本当はわかる答え、書かずに出した
2022年8月、一通のメールが取材班に届いた。
朝日新聞デジタルの連載「ギフテッド 才能の光と影」を読んだ読者からだった。
フォトグラファーの立花奈央子さんの記事に共感したと感想を述べ、自身の経験をつづってくれていた。以下がその文面の一部だ。
「なかなか他の人に話せないことですが、私自身、ろう者で、後にIQ130台だとわかった者です。小2から一般の学校に通いました。先生や周囲の話していることが聞き取れない自分はわかって、聞き取れるはずの同級生はわからないことがとても不思議でした。テストで、本当はわかる答えを書かずに出したこともあります。
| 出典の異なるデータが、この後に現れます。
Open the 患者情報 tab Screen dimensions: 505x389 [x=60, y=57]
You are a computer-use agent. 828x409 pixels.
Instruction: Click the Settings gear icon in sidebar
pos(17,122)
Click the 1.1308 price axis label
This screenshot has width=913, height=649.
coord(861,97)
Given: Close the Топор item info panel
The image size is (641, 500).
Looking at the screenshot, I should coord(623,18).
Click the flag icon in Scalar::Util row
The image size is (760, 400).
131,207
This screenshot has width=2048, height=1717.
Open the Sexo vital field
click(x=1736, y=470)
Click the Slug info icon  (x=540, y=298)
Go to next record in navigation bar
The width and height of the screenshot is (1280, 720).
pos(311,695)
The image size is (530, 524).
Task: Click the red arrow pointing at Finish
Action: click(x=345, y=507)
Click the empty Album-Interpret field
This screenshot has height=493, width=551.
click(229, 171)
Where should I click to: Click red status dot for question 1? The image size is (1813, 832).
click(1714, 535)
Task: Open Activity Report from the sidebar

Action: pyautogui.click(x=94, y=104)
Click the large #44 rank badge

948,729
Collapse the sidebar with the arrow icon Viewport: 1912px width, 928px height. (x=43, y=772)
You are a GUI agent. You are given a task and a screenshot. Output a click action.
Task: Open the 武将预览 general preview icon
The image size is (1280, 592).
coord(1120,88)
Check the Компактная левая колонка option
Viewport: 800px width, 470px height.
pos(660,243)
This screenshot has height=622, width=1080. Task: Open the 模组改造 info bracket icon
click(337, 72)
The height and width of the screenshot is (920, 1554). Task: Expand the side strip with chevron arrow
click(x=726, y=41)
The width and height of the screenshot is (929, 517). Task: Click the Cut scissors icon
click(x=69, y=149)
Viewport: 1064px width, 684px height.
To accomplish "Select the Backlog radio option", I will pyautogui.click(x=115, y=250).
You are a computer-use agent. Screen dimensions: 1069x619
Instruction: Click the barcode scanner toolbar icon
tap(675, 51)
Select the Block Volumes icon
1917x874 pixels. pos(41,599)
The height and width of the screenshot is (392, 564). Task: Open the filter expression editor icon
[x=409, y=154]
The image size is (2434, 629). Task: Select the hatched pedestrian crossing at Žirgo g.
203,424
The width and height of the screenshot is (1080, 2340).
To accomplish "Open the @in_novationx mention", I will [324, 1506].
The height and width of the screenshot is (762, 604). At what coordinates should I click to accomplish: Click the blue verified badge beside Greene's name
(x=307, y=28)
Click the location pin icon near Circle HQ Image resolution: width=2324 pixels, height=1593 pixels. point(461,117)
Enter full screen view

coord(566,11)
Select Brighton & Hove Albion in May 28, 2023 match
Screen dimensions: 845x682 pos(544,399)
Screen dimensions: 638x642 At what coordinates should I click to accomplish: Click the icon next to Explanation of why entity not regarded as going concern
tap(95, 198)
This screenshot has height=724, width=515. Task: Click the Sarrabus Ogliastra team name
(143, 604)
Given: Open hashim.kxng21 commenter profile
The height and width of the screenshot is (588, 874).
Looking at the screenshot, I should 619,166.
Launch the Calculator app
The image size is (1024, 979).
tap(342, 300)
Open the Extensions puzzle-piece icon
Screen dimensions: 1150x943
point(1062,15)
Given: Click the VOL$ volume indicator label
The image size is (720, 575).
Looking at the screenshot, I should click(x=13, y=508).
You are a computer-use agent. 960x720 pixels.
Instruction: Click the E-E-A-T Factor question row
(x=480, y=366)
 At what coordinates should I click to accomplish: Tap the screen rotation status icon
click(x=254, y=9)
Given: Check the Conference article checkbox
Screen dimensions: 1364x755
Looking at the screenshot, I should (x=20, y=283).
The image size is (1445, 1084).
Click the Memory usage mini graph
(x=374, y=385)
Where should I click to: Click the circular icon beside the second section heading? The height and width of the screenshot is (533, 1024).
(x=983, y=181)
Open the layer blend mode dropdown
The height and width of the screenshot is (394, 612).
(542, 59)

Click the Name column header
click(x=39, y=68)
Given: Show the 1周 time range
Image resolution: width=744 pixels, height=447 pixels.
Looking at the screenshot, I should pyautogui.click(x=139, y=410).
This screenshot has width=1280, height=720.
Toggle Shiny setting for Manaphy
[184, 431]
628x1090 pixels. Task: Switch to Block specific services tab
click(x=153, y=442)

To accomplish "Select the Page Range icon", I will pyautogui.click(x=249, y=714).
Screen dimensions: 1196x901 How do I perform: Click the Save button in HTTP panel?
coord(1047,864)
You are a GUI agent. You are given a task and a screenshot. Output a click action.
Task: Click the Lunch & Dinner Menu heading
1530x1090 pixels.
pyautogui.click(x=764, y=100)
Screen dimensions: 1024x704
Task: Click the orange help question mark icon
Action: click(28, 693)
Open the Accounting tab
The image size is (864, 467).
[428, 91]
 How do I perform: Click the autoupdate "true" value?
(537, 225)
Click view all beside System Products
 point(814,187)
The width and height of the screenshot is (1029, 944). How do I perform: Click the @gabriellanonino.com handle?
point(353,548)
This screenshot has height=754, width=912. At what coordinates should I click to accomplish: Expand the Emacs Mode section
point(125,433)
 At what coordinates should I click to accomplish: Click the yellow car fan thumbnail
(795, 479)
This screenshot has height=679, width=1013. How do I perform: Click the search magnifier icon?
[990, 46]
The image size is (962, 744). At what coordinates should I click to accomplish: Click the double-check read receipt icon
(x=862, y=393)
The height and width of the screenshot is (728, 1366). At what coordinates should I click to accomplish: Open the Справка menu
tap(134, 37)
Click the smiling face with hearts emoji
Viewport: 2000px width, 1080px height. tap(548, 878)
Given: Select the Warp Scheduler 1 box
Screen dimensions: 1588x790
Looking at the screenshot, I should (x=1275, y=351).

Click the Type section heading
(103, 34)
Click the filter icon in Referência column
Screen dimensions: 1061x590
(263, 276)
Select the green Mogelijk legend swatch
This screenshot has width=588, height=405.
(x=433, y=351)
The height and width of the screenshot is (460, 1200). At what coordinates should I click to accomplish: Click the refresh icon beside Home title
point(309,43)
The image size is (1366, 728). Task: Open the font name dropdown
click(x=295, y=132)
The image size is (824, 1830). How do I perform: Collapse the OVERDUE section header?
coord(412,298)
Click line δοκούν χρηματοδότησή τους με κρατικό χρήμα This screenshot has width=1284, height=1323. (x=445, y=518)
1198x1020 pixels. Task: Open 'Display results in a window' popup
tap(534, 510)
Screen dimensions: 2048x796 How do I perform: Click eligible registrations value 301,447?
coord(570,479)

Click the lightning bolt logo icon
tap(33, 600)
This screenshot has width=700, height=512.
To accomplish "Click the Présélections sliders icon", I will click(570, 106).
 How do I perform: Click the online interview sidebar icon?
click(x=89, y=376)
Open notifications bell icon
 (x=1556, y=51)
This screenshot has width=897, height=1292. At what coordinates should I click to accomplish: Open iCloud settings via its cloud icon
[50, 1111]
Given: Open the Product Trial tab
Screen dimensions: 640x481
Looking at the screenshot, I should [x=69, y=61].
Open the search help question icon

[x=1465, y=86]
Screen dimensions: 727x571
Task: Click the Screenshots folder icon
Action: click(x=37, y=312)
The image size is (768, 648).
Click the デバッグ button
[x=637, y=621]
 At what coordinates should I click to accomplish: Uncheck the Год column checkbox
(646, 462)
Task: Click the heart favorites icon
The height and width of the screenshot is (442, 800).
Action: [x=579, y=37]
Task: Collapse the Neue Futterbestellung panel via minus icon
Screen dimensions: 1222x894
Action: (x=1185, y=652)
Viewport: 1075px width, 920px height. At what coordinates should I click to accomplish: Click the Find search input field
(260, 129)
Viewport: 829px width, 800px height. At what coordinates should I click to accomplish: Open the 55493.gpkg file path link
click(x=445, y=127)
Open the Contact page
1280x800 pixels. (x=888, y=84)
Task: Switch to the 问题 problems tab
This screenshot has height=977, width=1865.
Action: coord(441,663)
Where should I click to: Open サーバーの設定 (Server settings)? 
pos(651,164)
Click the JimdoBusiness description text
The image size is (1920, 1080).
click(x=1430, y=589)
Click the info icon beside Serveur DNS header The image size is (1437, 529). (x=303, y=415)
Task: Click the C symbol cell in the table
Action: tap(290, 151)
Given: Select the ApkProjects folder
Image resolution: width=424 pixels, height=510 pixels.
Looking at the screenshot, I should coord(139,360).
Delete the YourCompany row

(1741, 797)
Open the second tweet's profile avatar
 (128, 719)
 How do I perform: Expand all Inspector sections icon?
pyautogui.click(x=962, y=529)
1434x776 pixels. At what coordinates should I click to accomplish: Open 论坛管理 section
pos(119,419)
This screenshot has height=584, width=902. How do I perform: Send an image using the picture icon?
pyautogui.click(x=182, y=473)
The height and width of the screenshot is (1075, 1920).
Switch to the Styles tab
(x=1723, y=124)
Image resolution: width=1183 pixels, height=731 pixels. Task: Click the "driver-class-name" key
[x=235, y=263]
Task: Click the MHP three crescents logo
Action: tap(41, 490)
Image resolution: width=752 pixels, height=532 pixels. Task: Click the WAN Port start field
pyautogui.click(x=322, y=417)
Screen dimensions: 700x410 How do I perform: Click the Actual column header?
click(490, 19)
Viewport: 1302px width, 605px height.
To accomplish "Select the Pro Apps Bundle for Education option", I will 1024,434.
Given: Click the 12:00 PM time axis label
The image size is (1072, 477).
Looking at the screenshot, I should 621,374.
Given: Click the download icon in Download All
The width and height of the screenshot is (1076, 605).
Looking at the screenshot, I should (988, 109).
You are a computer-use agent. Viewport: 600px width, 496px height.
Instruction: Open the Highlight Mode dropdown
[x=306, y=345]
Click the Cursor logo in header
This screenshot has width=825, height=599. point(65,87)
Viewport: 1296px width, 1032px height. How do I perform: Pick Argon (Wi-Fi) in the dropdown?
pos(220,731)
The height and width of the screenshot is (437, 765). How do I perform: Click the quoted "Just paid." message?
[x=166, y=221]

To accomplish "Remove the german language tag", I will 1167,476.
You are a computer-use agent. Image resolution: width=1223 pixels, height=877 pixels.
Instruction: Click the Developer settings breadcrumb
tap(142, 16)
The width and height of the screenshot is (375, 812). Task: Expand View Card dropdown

『聞こえない人が聞こえる人に認められるためには、勉強ができていないといけない』と信じている親と、『できることでいいことがあったためしがないから、できない自分でいたい』と思う自分との間でとても苦しかったです。
(中略)
障害と、学識における「才能」の組み合わせは、とても生きづらいと思います。こういう人たちの存在はどれほど認識されているのでしょうか」
才能と、身体障害と、生きづらさ。「できない自分でいたい」と思わせたものとは何だったのか。
聴者の私にはおよそ考えつかない視点だった。